Exercise:
For the entries below, say how many lines include the word "will" and add nothing else.

Stored records:
----------------------------------------

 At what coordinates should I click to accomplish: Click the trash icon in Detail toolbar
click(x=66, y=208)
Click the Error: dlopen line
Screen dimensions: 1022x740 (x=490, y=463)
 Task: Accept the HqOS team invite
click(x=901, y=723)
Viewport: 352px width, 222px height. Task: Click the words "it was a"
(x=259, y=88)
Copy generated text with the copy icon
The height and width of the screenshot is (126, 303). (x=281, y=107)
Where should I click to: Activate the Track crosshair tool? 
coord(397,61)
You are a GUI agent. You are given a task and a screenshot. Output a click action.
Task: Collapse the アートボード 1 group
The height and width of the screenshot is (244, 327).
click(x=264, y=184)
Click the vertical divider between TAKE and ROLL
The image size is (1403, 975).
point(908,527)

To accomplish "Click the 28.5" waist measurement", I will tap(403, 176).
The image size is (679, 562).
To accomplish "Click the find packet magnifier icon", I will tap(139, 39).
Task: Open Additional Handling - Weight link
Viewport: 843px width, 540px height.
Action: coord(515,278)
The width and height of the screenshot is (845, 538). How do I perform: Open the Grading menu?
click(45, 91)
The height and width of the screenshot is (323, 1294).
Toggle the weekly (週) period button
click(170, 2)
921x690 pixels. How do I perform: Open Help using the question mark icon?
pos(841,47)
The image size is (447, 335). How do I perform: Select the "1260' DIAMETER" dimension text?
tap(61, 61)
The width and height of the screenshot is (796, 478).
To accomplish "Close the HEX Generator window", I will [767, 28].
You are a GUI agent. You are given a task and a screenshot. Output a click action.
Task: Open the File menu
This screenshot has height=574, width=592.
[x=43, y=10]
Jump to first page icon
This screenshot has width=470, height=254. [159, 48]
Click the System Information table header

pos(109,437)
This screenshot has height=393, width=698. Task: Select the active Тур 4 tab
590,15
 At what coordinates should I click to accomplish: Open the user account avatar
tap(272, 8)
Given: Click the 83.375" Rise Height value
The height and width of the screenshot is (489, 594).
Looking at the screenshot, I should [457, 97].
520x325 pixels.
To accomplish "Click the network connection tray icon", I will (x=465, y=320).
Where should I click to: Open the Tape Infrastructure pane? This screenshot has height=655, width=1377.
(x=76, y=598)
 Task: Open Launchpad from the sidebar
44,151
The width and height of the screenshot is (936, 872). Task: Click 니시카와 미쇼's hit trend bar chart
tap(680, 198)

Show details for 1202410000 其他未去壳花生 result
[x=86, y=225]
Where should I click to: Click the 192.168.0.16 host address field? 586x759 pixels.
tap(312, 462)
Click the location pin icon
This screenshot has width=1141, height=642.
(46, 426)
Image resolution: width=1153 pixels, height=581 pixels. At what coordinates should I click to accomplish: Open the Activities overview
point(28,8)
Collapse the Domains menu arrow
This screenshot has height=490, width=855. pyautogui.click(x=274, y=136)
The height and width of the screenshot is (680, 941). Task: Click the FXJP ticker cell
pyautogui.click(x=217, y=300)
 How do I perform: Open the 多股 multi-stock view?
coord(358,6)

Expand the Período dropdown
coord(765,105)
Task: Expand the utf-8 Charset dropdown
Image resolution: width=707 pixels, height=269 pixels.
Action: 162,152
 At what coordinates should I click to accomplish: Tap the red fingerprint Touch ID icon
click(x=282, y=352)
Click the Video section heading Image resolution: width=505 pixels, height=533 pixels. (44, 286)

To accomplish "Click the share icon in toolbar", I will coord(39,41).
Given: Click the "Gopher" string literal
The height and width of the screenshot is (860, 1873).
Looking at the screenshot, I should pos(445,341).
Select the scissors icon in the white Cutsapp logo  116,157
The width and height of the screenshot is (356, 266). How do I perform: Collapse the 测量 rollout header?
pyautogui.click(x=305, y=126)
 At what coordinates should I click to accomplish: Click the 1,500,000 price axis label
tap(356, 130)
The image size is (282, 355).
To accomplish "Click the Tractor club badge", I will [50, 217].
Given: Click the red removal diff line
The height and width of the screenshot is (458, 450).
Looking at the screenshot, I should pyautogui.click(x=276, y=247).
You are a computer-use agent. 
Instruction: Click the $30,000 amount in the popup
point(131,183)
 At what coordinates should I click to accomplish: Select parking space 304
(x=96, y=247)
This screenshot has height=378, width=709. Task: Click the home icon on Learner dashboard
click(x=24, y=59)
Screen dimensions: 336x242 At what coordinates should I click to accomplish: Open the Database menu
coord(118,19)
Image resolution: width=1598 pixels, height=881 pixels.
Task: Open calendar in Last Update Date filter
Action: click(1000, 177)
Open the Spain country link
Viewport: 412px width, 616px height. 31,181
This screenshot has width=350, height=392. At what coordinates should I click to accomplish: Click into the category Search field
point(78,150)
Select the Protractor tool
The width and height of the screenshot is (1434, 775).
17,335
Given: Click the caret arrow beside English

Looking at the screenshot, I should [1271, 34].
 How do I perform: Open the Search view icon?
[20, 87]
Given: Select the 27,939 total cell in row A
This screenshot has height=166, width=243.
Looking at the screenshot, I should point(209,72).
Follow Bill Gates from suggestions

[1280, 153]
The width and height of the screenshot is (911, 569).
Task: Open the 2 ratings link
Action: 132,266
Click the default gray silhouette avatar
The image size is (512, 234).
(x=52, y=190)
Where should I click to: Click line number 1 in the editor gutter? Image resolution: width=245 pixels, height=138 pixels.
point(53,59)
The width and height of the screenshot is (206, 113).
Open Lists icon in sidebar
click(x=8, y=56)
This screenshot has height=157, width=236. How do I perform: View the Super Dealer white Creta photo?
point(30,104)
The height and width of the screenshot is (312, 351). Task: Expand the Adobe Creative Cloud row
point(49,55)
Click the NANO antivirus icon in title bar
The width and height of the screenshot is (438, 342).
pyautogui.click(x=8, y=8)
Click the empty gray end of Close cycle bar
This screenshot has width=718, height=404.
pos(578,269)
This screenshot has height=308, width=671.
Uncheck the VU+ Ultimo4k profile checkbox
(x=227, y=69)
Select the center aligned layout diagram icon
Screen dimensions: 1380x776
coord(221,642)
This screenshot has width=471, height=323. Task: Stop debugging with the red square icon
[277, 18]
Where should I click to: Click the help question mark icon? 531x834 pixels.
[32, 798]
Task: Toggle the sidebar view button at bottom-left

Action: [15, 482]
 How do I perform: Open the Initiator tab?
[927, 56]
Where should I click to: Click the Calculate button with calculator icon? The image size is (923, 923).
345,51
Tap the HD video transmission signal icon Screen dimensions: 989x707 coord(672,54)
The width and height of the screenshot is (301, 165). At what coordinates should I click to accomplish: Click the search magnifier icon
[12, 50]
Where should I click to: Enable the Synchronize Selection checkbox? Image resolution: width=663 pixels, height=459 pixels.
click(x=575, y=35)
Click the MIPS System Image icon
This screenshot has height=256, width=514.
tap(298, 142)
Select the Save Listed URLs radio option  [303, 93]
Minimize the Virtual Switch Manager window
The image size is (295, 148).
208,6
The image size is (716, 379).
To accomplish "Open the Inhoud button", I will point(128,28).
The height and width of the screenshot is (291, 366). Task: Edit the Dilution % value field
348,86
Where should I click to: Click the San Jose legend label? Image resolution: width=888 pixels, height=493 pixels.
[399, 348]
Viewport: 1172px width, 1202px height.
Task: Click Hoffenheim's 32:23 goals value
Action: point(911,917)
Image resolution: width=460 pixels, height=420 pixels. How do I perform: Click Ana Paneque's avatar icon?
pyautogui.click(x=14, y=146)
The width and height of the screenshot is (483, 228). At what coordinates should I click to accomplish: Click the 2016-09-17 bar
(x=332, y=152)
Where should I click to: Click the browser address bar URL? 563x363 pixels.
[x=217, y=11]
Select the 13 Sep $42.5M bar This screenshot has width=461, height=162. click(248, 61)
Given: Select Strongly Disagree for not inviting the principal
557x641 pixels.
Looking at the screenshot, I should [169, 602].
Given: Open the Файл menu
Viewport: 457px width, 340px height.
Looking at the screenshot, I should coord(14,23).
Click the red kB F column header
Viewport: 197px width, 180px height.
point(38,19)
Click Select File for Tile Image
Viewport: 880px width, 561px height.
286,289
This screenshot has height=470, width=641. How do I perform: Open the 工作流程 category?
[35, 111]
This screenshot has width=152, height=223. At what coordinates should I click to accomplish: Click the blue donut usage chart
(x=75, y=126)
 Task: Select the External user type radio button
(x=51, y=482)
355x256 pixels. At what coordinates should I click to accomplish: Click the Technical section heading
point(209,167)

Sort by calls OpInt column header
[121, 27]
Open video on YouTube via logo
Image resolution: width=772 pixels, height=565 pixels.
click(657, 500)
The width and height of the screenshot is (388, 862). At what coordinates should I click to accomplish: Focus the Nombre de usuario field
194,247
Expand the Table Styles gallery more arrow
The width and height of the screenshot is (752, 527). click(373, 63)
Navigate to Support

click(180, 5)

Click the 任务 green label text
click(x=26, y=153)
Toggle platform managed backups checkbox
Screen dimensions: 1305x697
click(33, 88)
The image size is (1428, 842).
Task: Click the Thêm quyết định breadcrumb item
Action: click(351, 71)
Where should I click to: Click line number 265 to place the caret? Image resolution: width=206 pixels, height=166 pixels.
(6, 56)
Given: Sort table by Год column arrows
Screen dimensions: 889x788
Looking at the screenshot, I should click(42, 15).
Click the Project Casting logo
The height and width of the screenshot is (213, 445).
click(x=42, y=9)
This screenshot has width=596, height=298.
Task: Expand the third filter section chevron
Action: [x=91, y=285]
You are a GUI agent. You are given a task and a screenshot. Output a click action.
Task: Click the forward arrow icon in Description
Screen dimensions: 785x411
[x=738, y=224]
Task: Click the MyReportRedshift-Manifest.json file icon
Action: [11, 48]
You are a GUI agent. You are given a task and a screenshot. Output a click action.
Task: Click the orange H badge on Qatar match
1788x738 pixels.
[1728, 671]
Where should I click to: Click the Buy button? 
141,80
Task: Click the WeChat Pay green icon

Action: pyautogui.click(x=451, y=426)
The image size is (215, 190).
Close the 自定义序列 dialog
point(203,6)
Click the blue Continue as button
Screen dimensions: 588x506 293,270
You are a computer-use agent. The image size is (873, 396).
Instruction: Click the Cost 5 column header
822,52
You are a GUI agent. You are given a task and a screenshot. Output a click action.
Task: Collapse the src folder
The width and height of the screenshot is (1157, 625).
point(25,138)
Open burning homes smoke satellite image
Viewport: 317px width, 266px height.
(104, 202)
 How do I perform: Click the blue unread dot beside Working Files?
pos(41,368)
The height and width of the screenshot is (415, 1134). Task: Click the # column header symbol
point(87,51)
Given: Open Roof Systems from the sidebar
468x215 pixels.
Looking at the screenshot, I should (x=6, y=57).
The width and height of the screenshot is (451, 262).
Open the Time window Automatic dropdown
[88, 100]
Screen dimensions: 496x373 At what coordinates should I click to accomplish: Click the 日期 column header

----------------------------------------

Completed exercise:
7